$$ \lim_{x\to 1} \frac{ \sqrt{x} - 1}{\sqrt[3]{x} - 1} $$
I multiply it with:
$$ \frac{ \sqrt{x} + 1}{\sqrt{x} + 1} $$
And I get :
$$ \lim_{x\to 1} \frac{ \sqrt{x}^2 - 1^2}{(\sqrt[3]{x} - 1) * (\sqrt{x} + 1)} $$
But the solution is still division by 0 and not possible, so I think I've made a mistake somewhere..
On
Hint: $$\frac{ \sqrt{x} - 1}{\sqrt[3]{x} - 1} =\frac{3}{2} \cdot \frac{ e^\frac{\ln x}{2} - 1}{\frac{\ln x}{2}} \cdot \left( \frac{ e^\frac{\ln x}{3} - 1}{\frac{\ln x}{3}}\right)^{-1} $$
On
Hint: You are looking to apply L'Hopital's Rule. This rule basically states the following:
$$\lim_{x\to 1} \frac{f(x)}{g(x)} = \lim_{x\to 1} \frac{f'(x)}{g'(x)}$$
Note: you can keep applying this rule multiple times, so it can go on and on until you get the value of the limit.

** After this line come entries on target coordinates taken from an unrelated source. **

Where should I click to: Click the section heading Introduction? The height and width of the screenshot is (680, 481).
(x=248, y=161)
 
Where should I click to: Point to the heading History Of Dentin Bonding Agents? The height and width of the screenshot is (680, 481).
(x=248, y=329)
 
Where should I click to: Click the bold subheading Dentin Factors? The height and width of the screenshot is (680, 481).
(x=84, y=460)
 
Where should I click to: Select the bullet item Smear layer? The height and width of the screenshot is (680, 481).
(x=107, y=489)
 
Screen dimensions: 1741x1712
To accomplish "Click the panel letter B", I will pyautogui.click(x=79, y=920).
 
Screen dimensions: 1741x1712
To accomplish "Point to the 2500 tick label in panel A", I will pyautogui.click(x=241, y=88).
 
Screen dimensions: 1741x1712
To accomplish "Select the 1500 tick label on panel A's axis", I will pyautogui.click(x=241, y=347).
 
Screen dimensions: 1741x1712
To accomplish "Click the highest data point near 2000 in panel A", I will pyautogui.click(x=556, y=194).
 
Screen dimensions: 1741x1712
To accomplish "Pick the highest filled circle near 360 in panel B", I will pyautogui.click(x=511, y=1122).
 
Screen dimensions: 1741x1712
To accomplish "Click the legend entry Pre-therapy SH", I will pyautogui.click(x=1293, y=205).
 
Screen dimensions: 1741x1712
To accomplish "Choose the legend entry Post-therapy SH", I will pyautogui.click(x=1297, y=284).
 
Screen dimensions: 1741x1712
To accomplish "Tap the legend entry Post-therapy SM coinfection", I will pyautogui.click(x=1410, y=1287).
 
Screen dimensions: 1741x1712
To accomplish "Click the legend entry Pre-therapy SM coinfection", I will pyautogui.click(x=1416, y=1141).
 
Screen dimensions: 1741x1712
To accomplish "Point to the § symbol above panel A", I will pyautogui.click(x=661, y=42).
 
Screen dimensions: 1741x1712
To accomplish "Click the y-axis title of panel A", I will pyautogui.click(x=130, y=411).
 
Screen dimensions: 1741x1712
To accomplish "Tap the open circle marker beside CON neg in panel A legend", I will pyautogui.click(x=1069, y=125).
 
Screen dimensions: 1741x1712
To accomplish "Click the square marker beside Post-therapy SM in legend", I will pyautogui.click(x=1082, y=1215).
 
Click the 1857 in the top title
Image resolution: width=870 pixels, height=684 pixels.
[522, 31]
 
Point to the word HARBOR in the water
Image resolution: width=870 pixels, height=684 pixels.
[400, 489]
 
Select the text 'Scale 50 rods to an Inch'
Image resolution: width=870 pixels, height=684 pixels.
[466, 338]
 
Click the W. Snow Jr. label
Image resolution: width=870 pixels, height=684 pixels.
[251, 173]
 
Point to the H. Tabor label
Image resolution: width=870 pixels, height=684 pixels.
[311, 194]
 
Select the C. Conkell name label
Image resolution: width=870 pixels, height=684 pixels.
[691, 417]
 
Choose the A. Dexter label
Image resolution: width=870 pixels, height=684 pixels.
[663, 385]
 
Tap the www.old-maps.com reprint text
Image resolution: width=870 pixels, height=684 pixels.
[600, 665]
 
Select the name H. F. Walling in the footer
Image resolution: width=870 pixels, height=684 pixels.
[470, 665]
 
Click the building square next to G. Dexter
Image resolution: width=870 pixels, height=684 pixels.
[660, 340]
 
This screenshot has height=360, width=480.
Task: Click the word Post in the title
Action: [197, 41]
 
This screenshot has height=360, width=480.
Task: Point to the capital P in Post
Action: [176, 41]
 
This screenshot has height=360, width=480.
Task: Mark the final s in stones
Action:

So keep calculating the limit of the derivative until you get one that is not division by zero or undefined, that value is the answer is the limit of your original question.
On
You basically want to insert $1$ written as a “conjugate” that removes the radical divided by itself. For $\sqrt{x}-1$ it is $\sqrt{x}+1$, for $\sqrt[3]{x}-1$ it is $\sqrt[3]{x^2}+\sqrt[3]{x}+1$. So you get \begin{align} \lim_{x\to1}\frac{\sqrt{x}-1}{\sqrt[3]{x}-1}&= \lim_{x\to1}\left((\sqrt{x}-1)\frac{\sqrt{x}+1}{\sqrt{x}+1}\right) \left(\frac{1}{\sqrt[3]{x}-1} \frac{\sqrt[3]{x^2}+\sqrt[3]{x}+1}{\sqrt[3]{x^2}+\sqrt[3]{x}+1}\right) \\[2ex] &=\frac{x-1}{\sqrt{x}+1}\frac{\sqrt[3]{x^2}+\sqrt[3]{x}+1}{x-1} \end{align} and the indetermination goes away.
It's the same as Bill Dubuque's answer, actually, but without substitution.
On
Here is a version computationally close to L'Hospital's Rule, though it does not mention him. Note that $$\frac{\sqrt{x}-1}{\sqrt[3]{x}-1}= \frac{\frac{\sqrt{x}-1}{x-1} }{\frac{\sqrt[3]{x}-1}{x-1} }.\tag{1}$$
If we look at the expression on the right of (1), we see that the limit as $x\to 1$ of the top is by definition the derivative of $\sqrt{x}$ at $x=1$. Similarly, the limit of the bottom is the derivative of $\sqrt[3]{x}$ at $x=1$. Compute these derivatives, using the ordinary "Power Rule."
Hint $\ $ Let $\ X = x^{1/6}.\ $ Then it is $\ \dfrac{X^3-1}{X^2-1} = \dfrac{X^2+X+1}{X+1},\ $ no longer indeterminate.